§ TASK OBJECTIVE
Print, exactly as they stand, the lines below from the one that has "Task: Select the Overhang Angle field" to the one that has "You are a computer-use", inclusive, leaving out the pictures.

(Collected data)
----

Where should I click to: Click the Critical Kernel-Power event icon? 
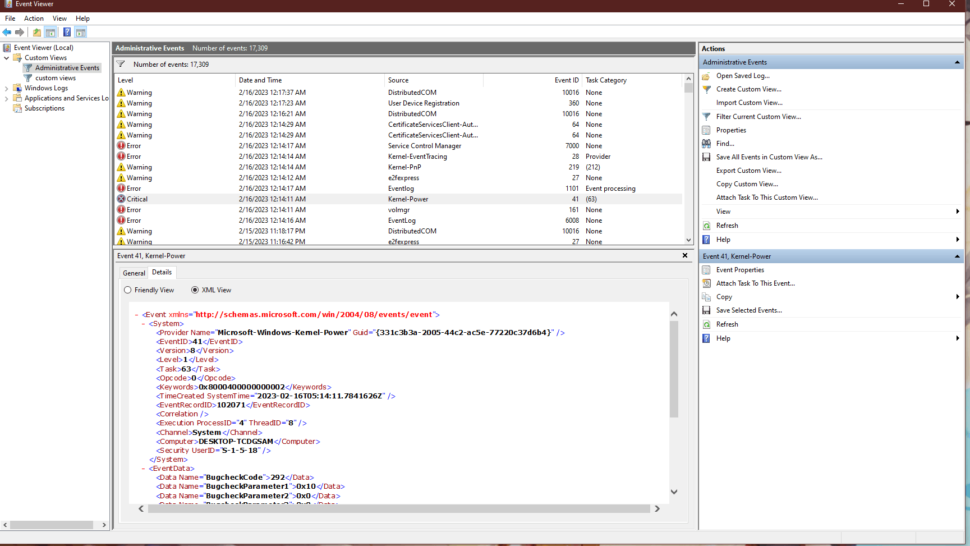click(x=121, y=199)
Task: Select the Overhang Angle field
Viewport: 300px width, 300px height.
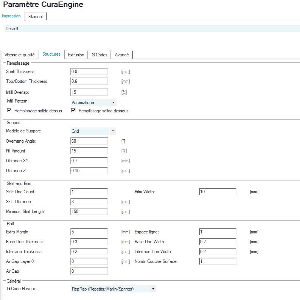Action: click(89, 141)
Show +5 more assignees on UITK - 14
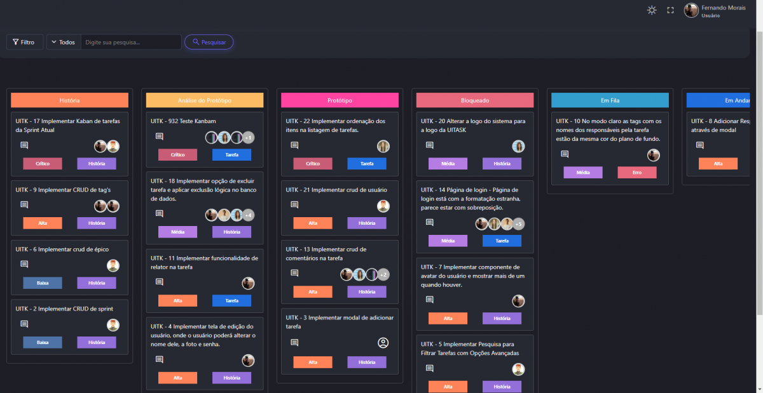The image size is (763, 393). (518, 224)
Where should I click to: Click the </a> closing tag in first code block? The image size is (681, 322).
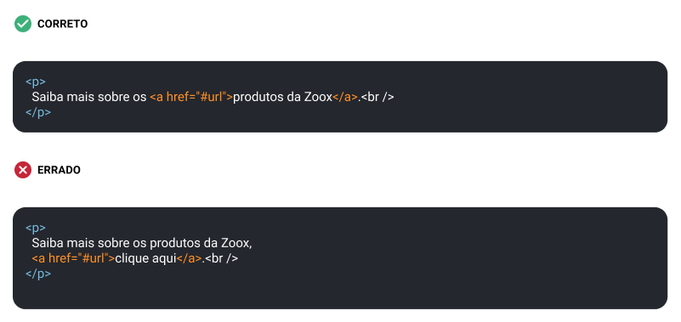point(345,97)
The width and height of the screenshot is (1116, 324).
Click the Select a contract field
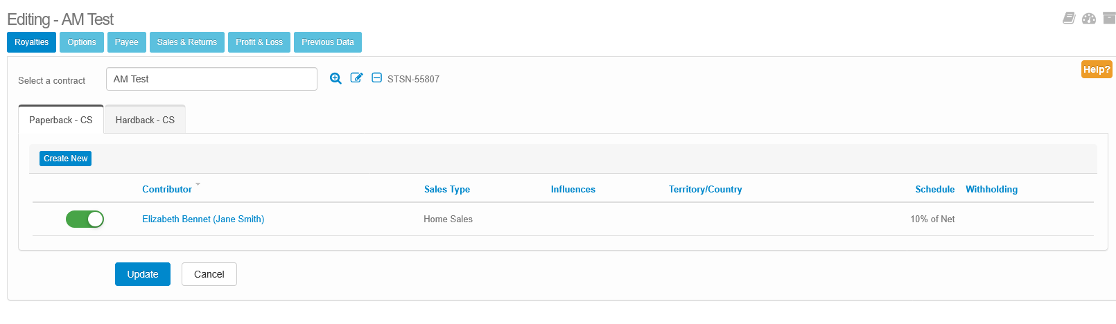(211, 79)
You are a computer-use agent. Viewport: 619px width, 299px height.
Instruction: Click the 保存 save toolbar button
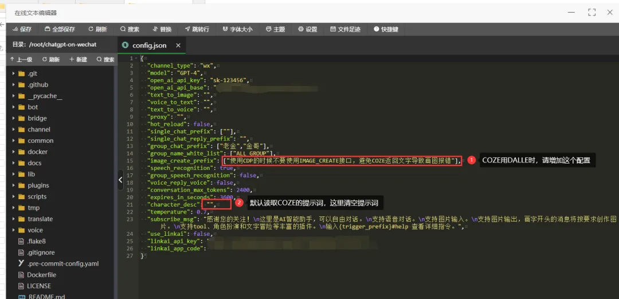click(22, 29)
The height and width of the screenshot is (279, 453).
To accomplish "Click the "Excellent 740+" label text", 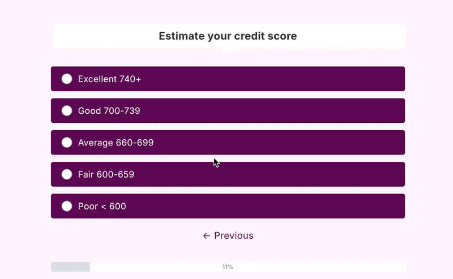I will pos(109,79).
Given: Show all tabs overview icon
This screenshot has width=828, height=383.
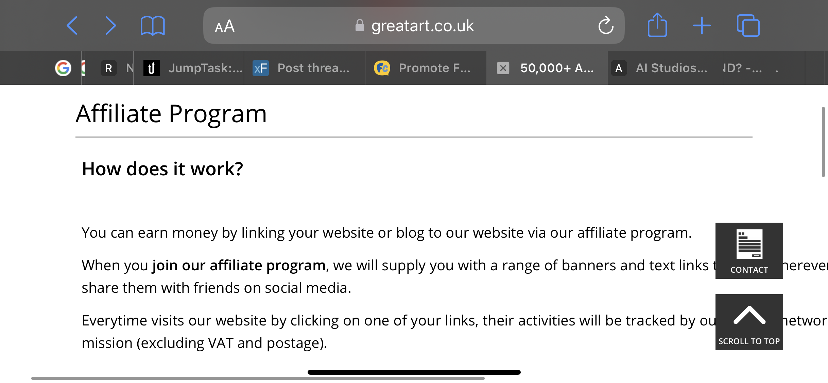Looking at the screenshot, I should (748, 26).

----

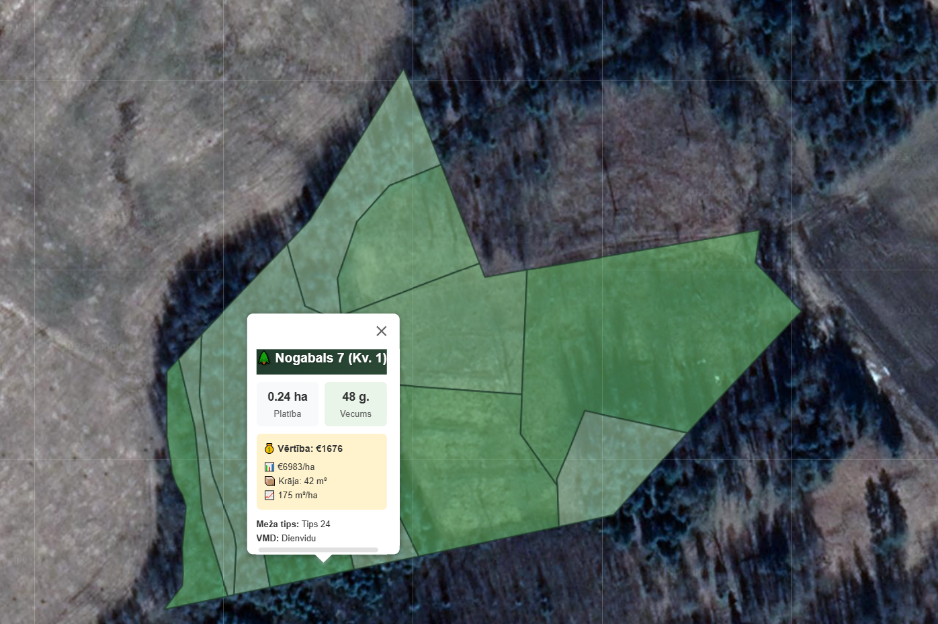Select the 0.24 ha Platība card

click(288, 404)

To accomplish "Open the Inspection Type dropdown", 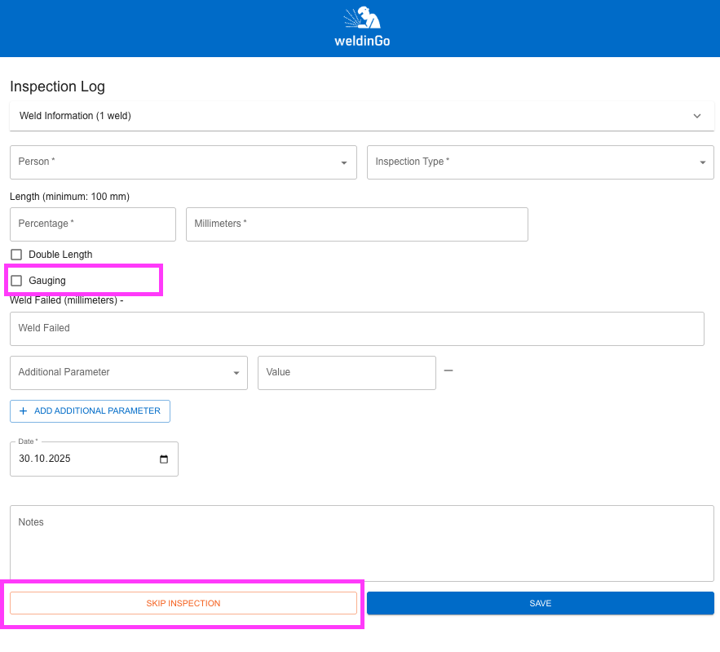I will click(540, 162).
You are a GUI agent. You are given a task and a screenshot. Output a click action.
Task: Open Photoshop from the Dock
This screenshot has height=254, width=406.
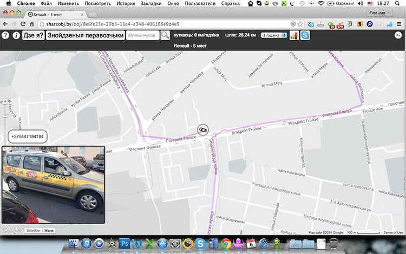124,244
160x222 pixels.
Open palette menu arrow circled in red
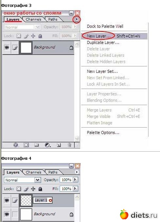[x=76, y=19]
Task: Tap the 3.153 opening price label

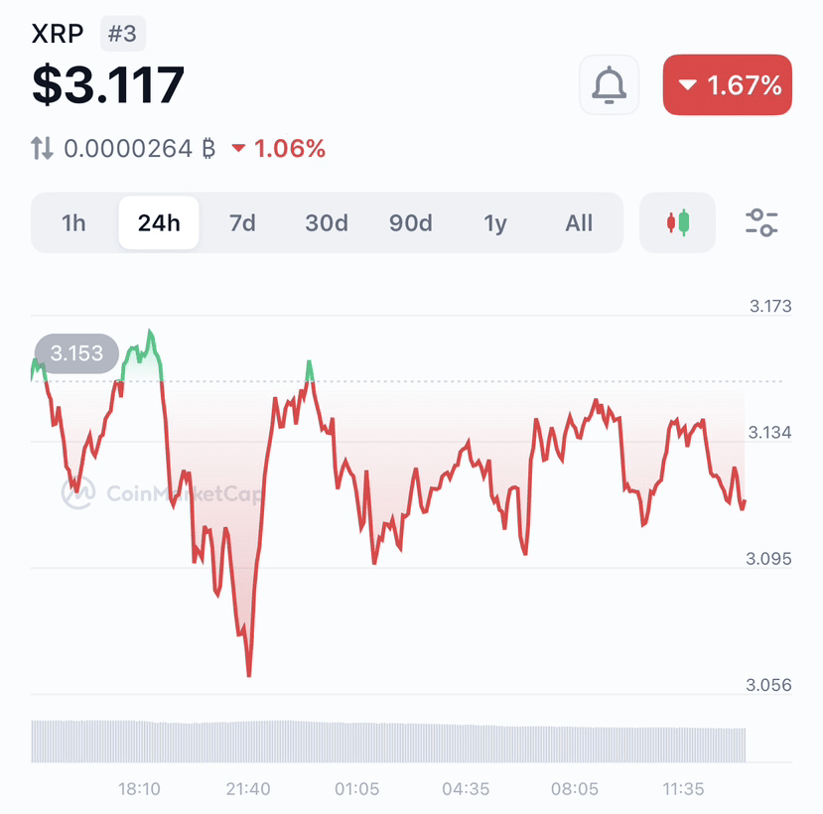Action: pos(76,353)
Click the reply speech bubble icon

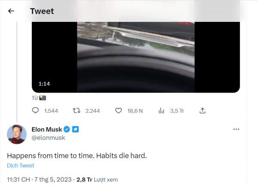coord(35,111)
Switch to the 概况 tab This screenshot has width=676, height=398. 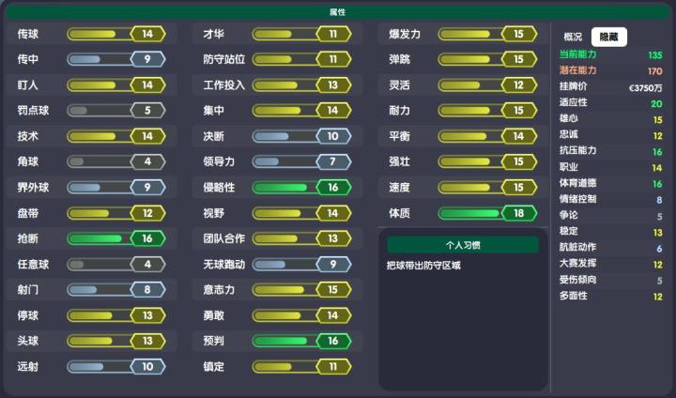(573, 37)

----

§ ANSWER SPACE
Task: Select the Overhang Angle field
Viewport: 300px width, 300px height.
Action: click(89, 141)
Show +5 more assignees on UITK - 14
The image size is (763, 393). (518, 224)
Where should I click to: Click the </a> closing tag in first code block? The image size is (681, 322).
point(345,97)
The width and height of the screenshot is (1116, 324).
Click the Select a contract field
(211, 79)
You are a computer-use agent. Viewport: 619px width, 299px height.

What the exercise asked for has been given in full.